── PAGE EXTRACT ──

[Imports] import of data from LINZ

Robin Paulson robin.paulson at gmail.com
Tue Aug 21 00:44:56 BST 2012

see answers inline below.

a number of people have been involved in writing this, hence the time
and the slightly disjointed nature of it.

On 19 August 2012 20:03, Paul Norman <penorman at mac.com> wrote:
>> From: Robin Paulson [mailto:robin.paulson at gmail.com]
>> Subject: Re: [Imports] import of data from LINZ
>> hi paul,
>> answers inline
>> On 17 August 2012 15:51, Paul Norman <penorman at mac.com> wrote:
>> > A few comments
>> >
>> > Has the tagging been finalized?
>> No - We are review all of the existing mapping an quite a few layers
>> have yet to be tagged. We have gone through an _extensive_ peer reviewed
>> tagging process on the NZOpenGPS Google Group.
>> > Could you post a sample .osm of a typical area?
>> We've already done a "trial" import. about two years ago, we imported
>> all the layers for the Chatham Islands, several 100 km east of the
>> mainland. We chose this location, as there was no previous mapping
>> there, although there are plenty of map-worthy items
>> check here for more:
>> http://www.openstreetmap.org/?lat=-43.89&lon=-176.525&zoom=10&layers=M
>> i.e. we are confident the import application generates decent .osm files
> The point is not to generate a valid .osm file, but to make it easier to
> review the tagging. The area in the DB gives me enough to provide some
> comments, which I'll do below.

we're working on it. It has already been double-reviewed by (very)
long time OSM users & developers.

Note those (the area previously cited) are from the old dataset, the
new ones are much cleaned up.

>> > How were the building_use translations developed? Were only the
>> > descriptions from LINZ used or were the from LINZ names to OSM
>> > verified for each mapping by looking at imagery or another suitable
>> means?
>> A painstaking manual process of reviewing the LINZ tags and finding the
>> best OSM tags to use. Our conversion scripts allow complex translation
>> of building uses with conditional logic, etc.
> But did you look at just the LINZ documentation or did you verify that the
> mappings are correct with imagery or local knowledge?

1. There is no 100% local coverage for decent aerial maps in NZ. We
use them when available to check the data we import. For examples some
of the outlying islands don't even show on the satellite imagery it is
that low quality/cloud cover, etc.

2. New Zealand is a nation on 4 million people in a country the size
of the Great Britain. We cannot rely on local knowledge for all of the
data especially those items in the middle of wilderness areas with
little to no human access.

LINZ however did generate a lot of their data from other aerial
surveys/site visits and review content on a rotating basis. Although
not 100% accurate their data provides the base for the NZ community to
move forward with a decent base map that will be enhanced and cleaned
over time.

We know there is a general leaning towards hand edits are best and
this works well where there is a dense population base. It will be far
easier for us to engage the wider mapping community once we have a
base layer of decent data that requires smaller amounts of hand
editing rather than an empty match. We believe the trade off in this
instance is worth the small amount of incorrect data.

───

REQUESTS ->
**a)** Answer these questions about the LINZ import thread, one answer per line and marked the same way:
(i) Which islands were imported in the trial import, and roughly how long ago?
(ii) On which group did the peer-reviewed tagging process take place?
(iii) What population does the thread give for New Zealand?
**b)** Rewrite the LINZ import thread between "Note those (the" and "or local knowledge?", inclusive, changing "imagery" to "aerial maps" everywhere it occurs.
**c)** Extend the LINZ import thread, starting right after its final sentence.

── COLLECTED DATA ──

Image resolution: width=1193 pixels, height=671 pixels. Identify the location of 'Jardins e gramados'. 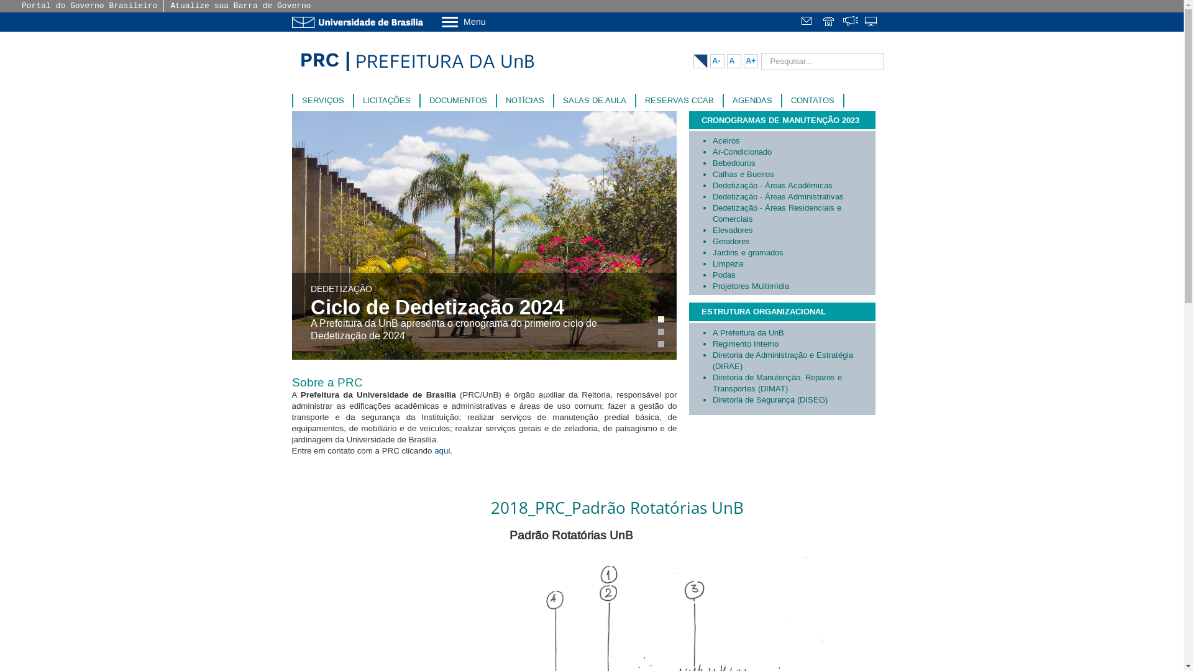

───

TASK RESPONSES ->
**a)**
(i) The Chatham Islands, about two years ago.
(ii) The NZOpenGPS Google Group.
(iii) 4 million people.

**b)**
Note those (the area previously cited) are from the old dataset, the
new ones are much cleaned up.

>> > How were the building_use translations developed? Were only the
>> > descriptions from LINZ used or were the from LINZ names to OSM
>> > verified for each mapping by looking at aerial maps or another suitable
>> means?
>> A painstaking manual process of reviewing the LINZ tags and finding the
>> best OSM tags to use. Our conversion scripts allow complex translation
>> of building uses with conditional logic, etc.
> But did you look at just the LINZ documentation or did you verify that the
> mappings are correct with aerial maps or local knowledge?

**c)**
On a related noted our road data will be coming from the NZ Open GPS
project which has taken the LINZ road data and added a lot of meta
data, removed paper roads and generally made it good enough for GPS

>> Before we let others loose on the tool we will be documenting the
>> correct processes. We are also going to limit the checkouts to a max
>> 100 features at a time. No one can just import the whole of NZ for an
>> entire layer. Offshore islands are somewhat unique in that there is
>> no/little existing OSM data so we can import more wholesale. These also
>> provide a great testing ground for our imports. Please check the Chatham
>> Islands for our test bed import that was done 18 months ago.
> It's good to hear that it will be limited and it will be documented
>> People are already trying to import the LINZ data off their own back.
>> Using our tools we do this in a managed way. The process has been well
>> thought out and we are proceeding with caution. It has taken us well
>> over two years to get to this point.
>> > I suggest having a requirement that the changesets are tagged with
>> > source=* and attribution=*. It's also a good idea for the source to be
>> > linked in the user page of the import accounts being used.
>> Data from LINZ will be updated on a regular basis and by November we
>> will have ID's for all points. We plan to provide tools for 2 way review
>> as LINZ and others will be able to use OSM data as pointers to where
>> they should update their data.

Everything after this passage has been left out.